> _TRECHO CITADO_:
Mangabeira Unger : Dilma e Aécio, quais são as diferenças?

O professor Roberto Mangabeira Unger escreve hoje na Folha um artigo em que elenca, de forma didática e sucinta, as diferenças de programa entre Dilma Rousseff e Aécio Neves.

É pena que o debate eleitoral, despolitizado por uma onda histérica de acusações e manipulações esteja impedindo que muita gente trate destas que serão as opções reais que nosso país irá fazer.

Porque Mangabeira não é um governista incondicional, como muito menos o é o professor e ex-ministro Luís Carlos Bresser Pereira, que também manifestou seu voto em Dilma embora com muitas críticas à situação econômica.

Como disse em outro post, não estamos diante de uma campanha eleitoral democrática, onde se discutem propostas e caminhos, mas em meio a uma marcha de tomada de poder com o uso da mídia, da Justiça e das instituições em geral para criar um clima de insanidade que, deploravelmente, não pode ser combatido com luvas de pelica.

De qualquer forma, é boa leitura e ajuda a compreender, bem claramente, as direçoes em que o país irá se mover.

Em tese, claro, porque a voracidade do conservadorismo está tão acerba que uma vitória pode gerar um “esparramo” de medidas duras, precipitando uma crise social e econômica  que seria um verdadeiro pesadelo para este país.

Por que votar em Dilma?

Roberto Mangabeira Unger

 O povo brasileiro escolherá em 26 de outubro entre dois caminhos.

As duas candidaturas compartilham três compromissos fundamentais, além do compromisso maior com a democracia: estabilidade macroeconômica, inclusão social e combate à corrupção. Diferem na maneira de entender os fins e os meios. Diz-se que a candidatura Aécio privilegia estabilidade macroeconômica sobre inclusão social e que a candidatura Dilma faz o inverso. Esta leitura trivializa a diferença.

> _DESCRIÇÃO DO EXERCÍCIO_: No texto sobre Dilma e Aécio, reescreva em forma de lista o parágrafo que começa com “As duas candidaturas compartilham”, mantendo os fatos principais.

> _LINHAS DE DADOS_:
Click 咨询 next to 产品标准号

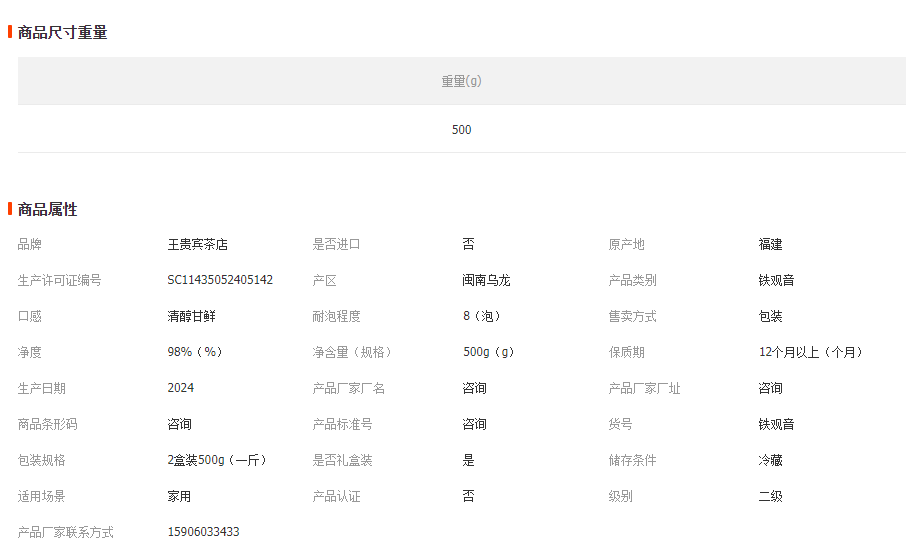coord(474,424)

==

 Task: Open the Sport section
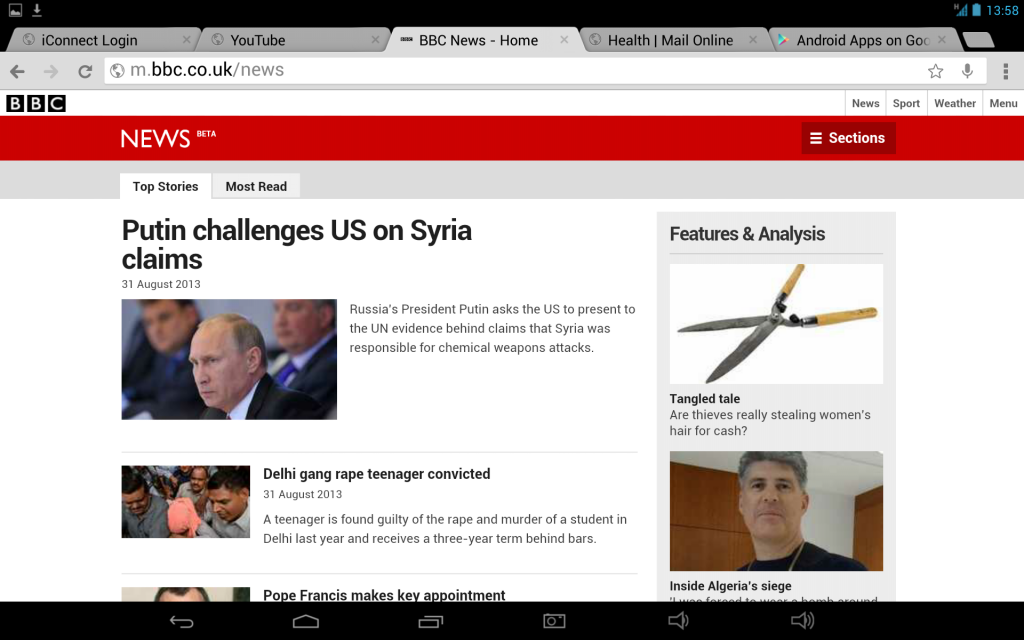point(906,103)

* * *

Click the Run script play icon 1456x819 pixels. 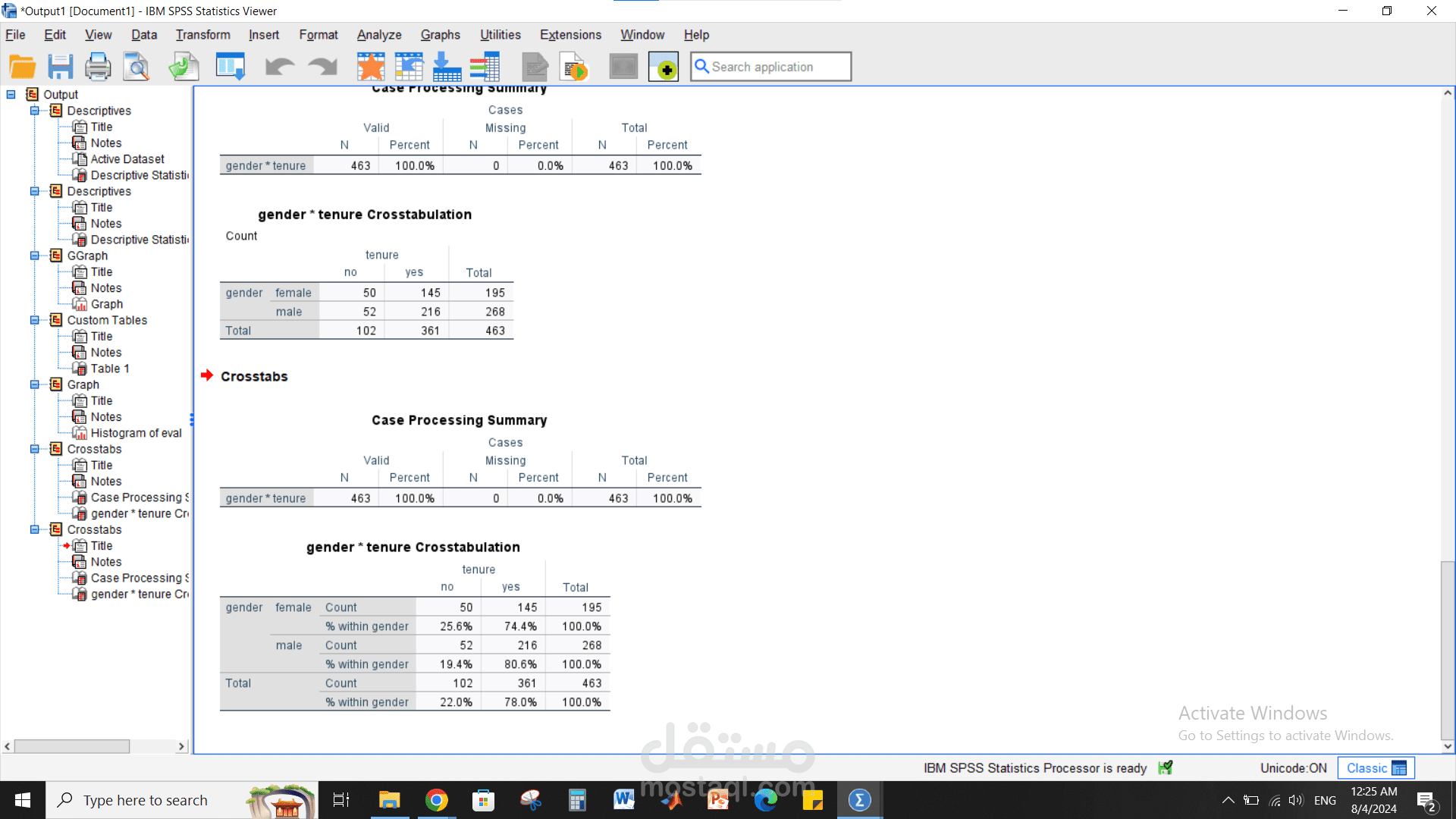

> _SOLUÇÃO DO PROBLEMA_:
- Além do compromisso maior com a democracia, as duas candidaturas compartilham três compromissos fundamentais: estabilidade macroeconômica, inclusão social e combate à corrupção.
- Diferem na maneira de entender os fins e os meios.
- Diz-se que a candidatura Aécio privilegia a estabilidade macroeconômica sobre a inclusão social e que a candidatura Dilma faz o inverso.
- Essa leitura trivializa a diferença.